Il n'y a pas beaucoup de bovins dans la ferme, seulement une cinquantaine de vaches à lait. Quelques génisses se trouvent dans un enclos à l'extérieur, prêtes à procréer avec l'un des quatre bœufs qui servent de père pour les tous les veaux. Même si ces animaux sont imposants à première vue, ils semblent gentils et certains tentent de me lécher lorsque je passe devant eux.

-Hey, la bleusaille, donne un peu plus de moulée, ordonne l'employé, essaie de mieux la centrer pas qu'il en tombe sous le bol d'eau et surtout, remplis bien le pot. Tu veux qu'elles aient des portions inégales ou quoi? Franchement, mets un peu plus de cœur à l'ouvrage... Rah, les jeunes n'aiment plus se salir les mains.

Je grimace au commentaire, baissant les yeux de honte. Ne voit-il pas que je n'ai pas l'habitude de faire tant de sport? Bien que je fasse partie d'une équipe de baseball, pousser de lourdes charges sur de longues distances n'est pas de tout repos. L'homme engagé ne parait pourtant pas beaucoup plus vieux que moi. Dans la vingtaine, j'ai été impressionné par sa beauté au premier regard. Ses cheveux blonds bouclés, ses yeux perçants et son corps bien bâtis rappellent agréablement le physique d'un prince. Dommage que son caractère vienne tout gâcher.

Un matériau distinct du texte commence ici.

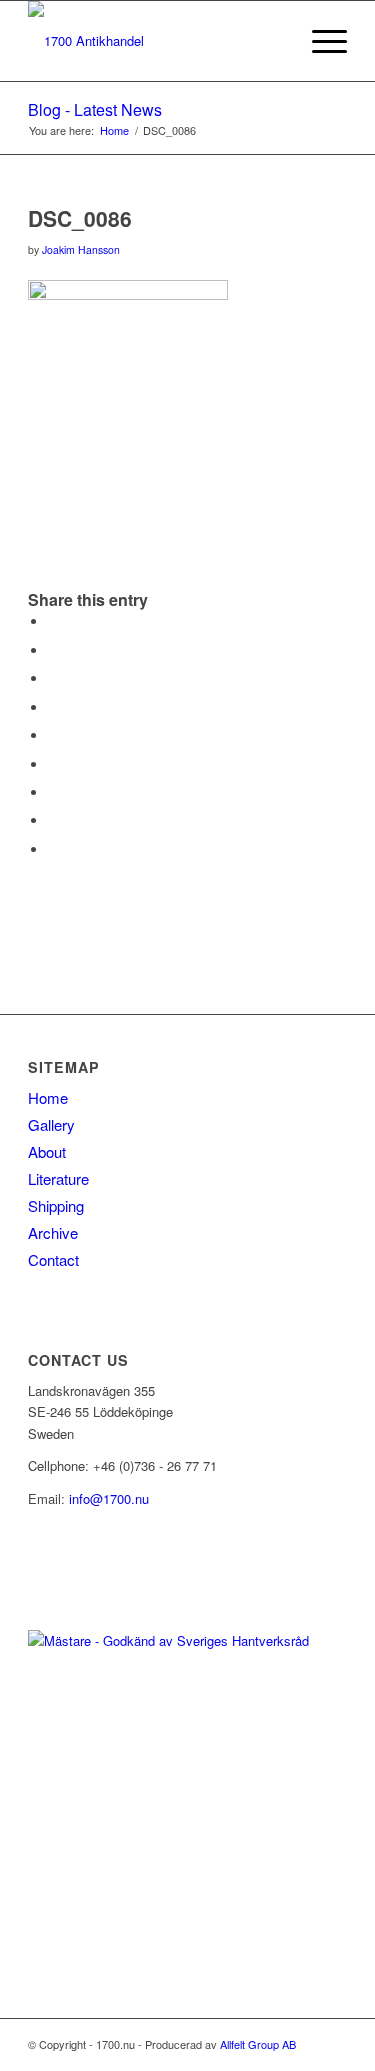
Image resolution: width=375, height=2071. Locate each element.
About (47, 1151)
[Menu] (319, 41)
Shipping (56, 1205)
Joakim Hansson (81, 249)
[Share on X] (53, 650)
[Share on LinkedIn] (53, 735)
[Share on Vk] (53, 792)
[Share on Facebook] (53, 621)
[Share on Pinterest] (53, 707)
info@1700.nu (109, 1498)
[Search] (272, 41)
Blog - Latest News (95, 109)
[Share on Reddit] (53, 820)
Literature (58, 1178)
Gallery (51, 1124)
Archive (53, 1232)
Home (48, 1097)
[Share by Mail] (53, 849)
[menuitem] (272, 41)
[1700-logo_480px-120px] (155, 41)
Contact (53, 1259)
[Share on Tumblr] (53, 764)
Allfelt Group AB (258, 2044)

-Niccolo, soit un peu compatissant, recommande Jean, c'est sa première fois sur une ferme. Marco est juste un invité, donc il est déjà gentil d'aider.

Le dénommé Niccolo fait claquer avec agacement sa langue contre son palais.

-Mouais, grogne-t-il, s'il a envie de flemmarder sur une balle de foins, c'est son choix. Je ne le force à rien.

Sur cette phrase remplie de mépris, l'homme engagé retourne à sa besogne, me laissant avec un gout amer. Ça fait mal d'être ainsi traité, surtout que je fais de mon mieux pour me montrer utile. Mon cœur s'alourdit douloureusement tandis que sans un mot, je continue ma distribution de moulée. Jean remarque ma douleur, car sa main se pose avec réconfort sur mon dos couvert de sueur.

-Ne t'en fais pas pour lui, déclare-t-il, il a toujours été comme ça. Niccolo aime que tout soit parfait et il a du mal avec les étrangers, surtout avec les gens de la ville.

-Peut-être, mais la façon dont il me parle est douloureuse. Je fais vraiment de mon mieux.

-Je le sais, ne t'en fais pas! Il est particulier, mais ma grand-mère le considère comme son petit-fils. Avec elle, il est au petit oignon et il prépare tous les repas. Ça ne parait pas à première vue, mais c'est un cordon bleu. Tu auras surement l'occasion de gouter à sa cuisine.

Mon meilleur ami m'aide à terminer ma tâche, me donnant ainsi l'occasion de me reposer un instant. Au loin, Niccolo est très productif. Il fait son labeur avec précision et rapidité, clairement habitué à travailler dans cet environnement. Cette ferme est son territoire, ça se sent.

-Je peux t'avouer un secret, chuchote Jean, s'il est grognon, c'est peut-être parce que tous ses potes sont en tôle. Quand il était plus jeune, il faisait partie d'un gang. Yep, un vrai gang! Ils s'appelaient les Mahrs, je crois... bref, un truc du genre! Il parait qu'ils ont fait un truc horrible et Niccolo s'en est sortis parce qu'il était mineur. En sortant de la maison de correction, ma grand-mère l'a embauché. Elle est gentille, car dans le coin, personne ne voulait de lui. C'est un petit village, donc ça se répète rapidement. Tu vois?

-Un gang dans un village? M'étonnais-je, ça n'a pas de sens!

-Je sais. Ils devaient se penser cool et rebelles. Je ne comprendrai jamais le délire de certaines personnes.

Avec surprise, j'observe de loin l'homme engagé. Comment un si beau garçon a pu tomber si bas?